Monthly Archives: May 2013

Denmark is Doing the American Dream Better than America

Bernie Sanders has discovered utopia: Denmark. The small country has managed to provide universal health care, extensive parental leave, and generous vacation and unemployment benefits. The result: happiness, equality, and social mobility.

This strikes at the core of the American fallacy: the idea that decadent wealth and abject poverty provide an incentive for the poor to pull themselves up by their own bootstraps. It turns out that the opposite is true. Last week, I wrote about the demise of the American dream of meritocracy and equality. Today, I’ll expound on that post by looking at the “Nordic Model.”

Denmark’s success has been noted before: The Economist recently hailed the Nordic model as an expansive and thick social safety net beside vibrant capitalism as the next “supermodel.” The evidence is strong: the four Nordic countries rank at the top for entrepreneurshipeducation,happiness, health indicators, equality and social mobility.

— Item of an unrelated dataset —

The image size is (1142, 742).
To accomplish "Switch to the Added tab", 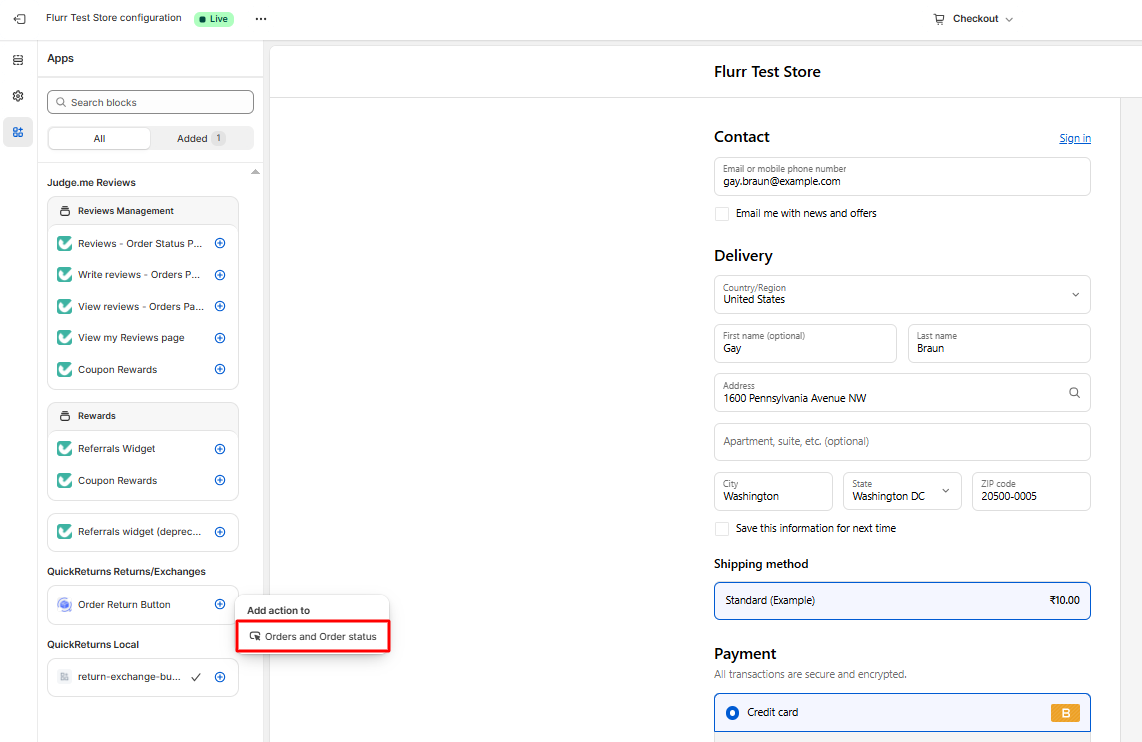I will pos(201,139).
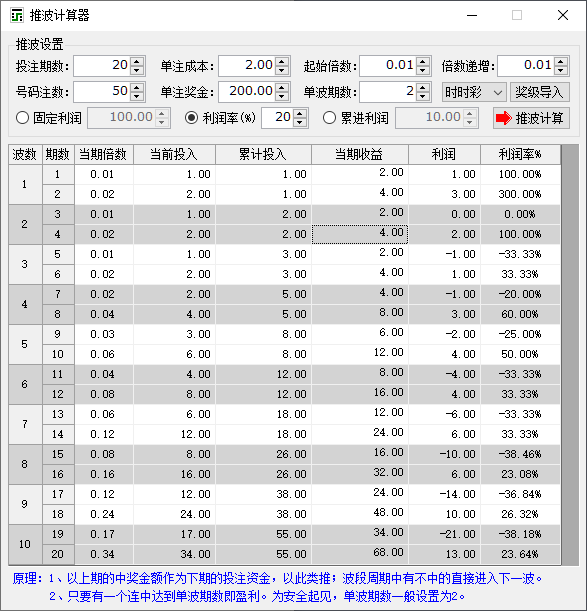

What are they doing right? First off, they aren’t socialist utopias; the countries have  actually embraced capitalistic reforms: charterish schools, low budget deficits, low corporate income taxes and sweeping pension reforms.

So what’s the big deal? How do they find the perfect balance? Three factors explain most of the success of the Nordic model: universal health care, public financing and education.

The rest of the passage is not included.